# Fishing at Somers Point



## BillHoo (Feb 5, 2013)

Got in late last night and ate at the Somers Point Diner across from the Rt.52 Bridge and fishing pier.

To tired, so went to bed.

Walked over to Hot Bagels and More for a porkroll egg and cheese on roll for breakfast. Yum!

Walked to the pier in the pouring rain to check it out.

a gentleman was fishing with a bobber rig and cut mackerel strips for bait.

he said he caught 10 cocktail blues about 6 inches each yesterday and was going for more.

the route 52 bridge has a pier with a landing underneath the bridge to shield it from the rain.

I'm planning to head back there later and park the car to the left of the bridge and fish there later whether it rains or not .


----------



## BillHoo (Feb 5, 2013)

The afternoon was a bust as my wife and I were tired out from walking all over the Ocean City Block Party.
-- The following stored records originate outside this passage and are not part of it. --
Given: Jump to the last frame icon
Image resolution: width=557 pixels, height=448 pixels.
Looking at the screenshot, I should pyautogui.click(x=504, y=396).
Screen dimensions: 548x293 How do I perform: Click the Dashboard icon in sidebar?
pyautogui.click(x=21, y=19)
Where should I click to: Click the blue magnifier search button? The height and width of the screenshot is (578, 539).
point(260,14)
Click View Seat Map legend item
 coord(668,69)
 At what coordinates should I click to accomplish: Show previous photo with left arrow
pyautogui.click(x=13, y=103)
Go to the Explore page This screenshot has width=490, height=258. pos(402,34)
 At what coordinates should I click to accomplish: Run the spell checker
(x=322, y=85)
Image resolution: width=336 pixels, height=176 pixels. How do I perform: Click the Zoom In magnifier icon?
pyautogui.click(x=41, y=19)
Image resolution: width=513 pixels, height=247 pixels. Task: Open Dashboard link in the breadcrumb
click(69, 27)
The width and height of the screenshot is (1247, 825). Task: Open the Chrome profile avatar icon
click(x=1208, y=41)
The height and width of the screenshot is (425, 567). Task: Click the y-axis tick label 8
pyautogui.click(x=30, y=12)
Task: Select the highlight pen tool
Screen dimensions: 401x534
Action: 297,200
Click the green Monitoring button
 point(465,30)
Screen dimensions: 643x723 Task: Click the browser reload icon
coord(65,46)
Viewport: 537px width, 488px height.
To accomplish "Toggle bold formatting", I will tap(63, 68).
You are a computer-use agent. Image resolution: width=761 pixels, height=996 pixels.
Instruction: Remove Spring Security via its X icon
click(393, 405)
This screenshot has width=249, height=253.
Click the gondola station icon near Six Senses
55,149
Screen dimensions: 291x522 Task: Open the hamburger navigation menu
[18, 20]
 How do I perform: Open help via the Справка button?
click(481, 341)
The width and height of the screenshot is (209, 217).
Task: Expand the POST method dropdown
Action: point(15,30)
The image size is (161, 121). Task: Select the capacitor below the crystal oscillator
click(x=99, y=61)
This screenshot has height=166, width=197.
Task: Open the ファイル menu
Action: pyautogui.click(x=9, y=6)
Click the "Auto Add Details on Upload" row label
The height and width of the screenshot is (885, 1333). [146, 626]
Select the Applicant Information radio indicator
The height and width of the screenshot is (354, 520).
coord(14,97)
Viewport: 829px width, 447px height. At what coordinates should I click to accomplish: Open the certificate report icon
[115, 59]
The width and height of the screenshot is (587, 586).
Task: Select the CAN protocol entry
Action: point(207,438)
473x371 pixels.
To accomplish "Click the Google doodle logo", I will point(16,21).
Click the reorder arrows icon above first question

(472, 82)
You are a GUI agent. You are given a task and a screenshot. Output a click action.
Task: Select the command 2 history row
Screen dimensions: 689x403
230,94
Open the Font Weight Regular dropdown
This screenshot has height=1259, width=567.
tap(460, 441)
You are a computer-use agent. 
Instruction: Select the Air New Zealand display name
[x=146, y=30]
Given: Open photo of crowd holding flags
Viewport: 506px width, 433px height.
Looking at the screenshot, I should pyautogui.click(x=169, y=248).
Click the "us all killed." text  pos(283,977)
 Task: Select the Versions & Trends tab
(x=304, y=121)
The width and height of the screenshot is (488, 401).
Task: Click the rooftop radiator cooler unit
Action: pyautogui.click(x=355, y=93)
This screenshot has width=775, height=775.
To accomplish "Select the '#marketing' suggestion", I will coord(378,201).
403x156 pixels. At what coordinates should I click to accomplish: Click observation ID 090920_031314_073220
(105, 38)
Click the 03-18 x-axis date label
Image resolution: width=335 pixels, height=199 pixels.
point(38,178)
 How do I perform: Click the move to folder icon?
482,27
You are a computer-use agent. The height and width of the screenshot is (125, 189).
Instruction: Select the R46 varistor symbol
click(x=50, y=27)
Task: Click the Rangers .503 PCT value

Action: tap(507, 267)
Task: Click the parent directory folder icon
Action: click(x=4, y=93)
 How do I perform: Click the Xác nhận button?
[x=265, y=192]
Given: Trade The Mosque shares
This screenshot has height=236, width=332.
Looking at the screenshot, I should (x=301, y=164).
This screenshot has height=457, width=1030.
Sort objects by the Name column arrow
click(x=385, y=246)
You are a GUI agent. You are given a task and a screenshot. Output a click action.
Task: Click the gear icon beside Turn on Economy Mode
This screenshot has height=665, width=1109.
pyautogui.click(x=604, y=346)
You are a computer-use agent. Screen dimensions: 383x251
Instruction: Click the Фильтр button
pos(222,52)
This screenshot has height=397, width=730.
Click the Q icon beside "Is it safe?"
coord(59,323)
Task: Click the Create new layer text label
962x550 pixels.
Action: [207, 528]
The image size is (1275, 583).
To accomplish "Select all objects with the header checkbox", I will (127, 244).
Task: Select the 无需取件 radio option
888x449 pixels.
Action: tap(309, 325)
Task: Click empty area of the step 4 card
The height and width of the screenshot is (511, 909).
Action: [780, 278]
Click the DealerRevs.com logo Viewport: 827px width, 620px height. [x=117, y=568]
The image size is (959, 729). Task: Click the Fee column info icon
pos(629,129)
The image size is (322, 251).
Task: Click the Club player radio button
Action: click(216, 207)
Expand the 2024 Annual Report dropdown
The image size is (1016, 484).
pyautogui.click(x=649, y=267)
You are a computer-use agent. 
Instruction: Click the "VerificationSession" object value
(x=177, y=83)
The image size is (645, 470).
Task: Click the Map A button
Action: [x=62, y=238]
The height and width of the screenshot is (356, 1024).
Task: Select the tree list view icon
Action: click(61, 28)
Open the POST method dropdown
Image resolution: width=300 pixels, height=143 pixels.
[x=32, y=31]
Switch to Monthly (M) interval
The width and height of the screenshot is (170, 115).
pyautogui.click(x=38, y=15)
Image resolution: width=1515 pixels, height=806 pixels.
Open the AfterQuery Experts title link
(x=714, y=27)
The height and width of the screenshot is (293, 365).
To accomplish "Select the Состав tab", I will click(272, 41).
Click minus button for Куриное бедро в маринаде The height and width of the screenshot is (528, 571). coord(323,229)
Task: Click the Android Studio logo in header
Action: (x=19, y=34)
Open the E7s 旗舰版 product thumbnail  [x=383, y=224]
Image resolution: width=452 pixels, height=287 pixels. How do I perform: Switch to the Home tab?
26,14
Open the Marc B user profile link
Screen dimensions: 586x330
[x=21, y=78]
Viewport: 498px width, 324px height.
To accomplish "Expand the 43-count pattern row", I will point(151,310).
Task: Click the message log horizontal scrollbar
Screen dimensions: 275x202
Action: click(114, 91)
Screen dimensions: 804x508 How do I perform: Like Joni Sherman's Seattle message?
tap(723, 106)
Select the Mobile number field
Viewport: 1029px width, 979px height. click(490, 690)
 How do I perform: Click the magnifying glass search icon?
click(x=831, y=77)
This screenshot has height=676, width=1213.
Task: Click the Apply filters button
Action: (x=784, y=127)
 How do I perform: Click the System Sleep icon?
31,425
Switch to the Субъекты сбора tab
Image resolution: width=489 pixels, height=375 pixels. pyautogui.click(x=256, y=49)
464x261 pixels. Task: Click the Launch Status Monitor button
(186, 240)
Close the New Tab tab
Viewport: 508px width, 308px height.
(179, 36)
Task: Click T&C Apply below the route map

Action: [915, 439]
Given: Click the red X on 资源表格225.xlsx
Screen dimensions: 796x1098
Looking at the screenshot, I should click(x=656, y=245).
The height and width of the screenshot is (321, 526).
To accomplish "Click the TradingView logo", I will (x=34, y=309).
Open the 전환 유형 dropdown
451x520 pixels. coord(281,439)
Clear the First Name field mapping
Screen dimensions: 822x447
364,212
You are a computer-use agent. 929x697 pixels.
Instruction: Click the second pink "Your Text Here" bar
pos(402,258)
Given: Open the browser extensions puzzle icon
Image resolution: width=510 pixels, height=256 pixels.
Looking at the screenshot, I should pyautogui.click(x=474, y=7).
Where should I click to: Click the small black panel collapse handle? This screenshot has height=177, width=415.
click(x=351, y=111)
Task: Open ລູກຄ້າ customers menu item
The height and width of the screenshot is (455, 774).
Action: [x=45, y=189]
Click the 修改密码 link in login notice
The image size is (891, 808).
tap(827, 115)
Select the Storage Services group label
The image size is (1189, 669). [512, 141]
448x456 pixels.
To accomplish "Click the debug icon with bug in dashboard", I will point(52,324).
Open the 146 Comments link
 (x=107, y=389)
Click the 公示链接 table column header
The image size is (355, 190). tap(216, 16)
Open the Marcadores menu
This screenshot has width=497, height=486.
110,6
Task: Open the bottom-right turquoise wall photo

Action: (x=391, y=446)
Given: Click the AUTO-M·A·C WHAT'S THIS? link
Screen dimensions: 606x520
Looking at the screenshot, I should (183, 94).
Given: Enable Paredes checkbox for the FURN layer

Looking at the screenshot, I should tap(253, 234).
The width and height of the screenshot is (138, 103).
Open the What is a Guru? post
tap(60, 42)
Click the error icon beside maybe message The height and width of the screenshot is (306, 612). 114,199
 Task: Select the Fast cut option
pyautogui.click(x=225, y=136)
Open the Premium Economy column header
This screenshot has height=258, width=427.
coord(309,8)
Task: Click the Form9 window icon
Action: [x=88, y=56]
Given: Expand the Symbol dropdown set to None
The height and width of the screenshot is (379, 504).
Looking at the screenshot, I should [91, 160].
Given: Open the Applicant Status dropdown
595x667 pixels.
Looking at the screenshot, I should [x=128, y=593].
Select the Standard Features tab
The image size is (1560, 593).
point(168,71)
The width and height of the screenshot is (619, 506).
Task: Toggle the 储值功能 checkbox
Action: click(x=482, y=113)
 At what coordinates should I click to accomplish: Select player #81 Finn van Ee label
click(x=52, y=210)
So we only spent about an hour in the rain at the Somers Point Pier at the base of the Route 52 Bridge. No one was catching anything. It's a nice pier. If you don't like the rain, you can go to the part of the pier under the bridge and fish there, but there was no action there.

Later we had dinner at The Crab Trap - fantastic food and worth the wait. When we got there, we were told there was a 2 hour and 15 minute wait for a table. We could put our name on a list and return in 30 minutes to get a pager, then wait for a buzz.

The total wait turned out to be an hour and a half as many people never came back for a pager. Seemed pricey, but we got a lot of food. I had the Admiral's Saute which had a dozen huge, fresh scallops and as many large shrimp and big lumps of crab meat. Had to pack it up and finish it for breakfast the next day. I didn't know pasta could taste that good!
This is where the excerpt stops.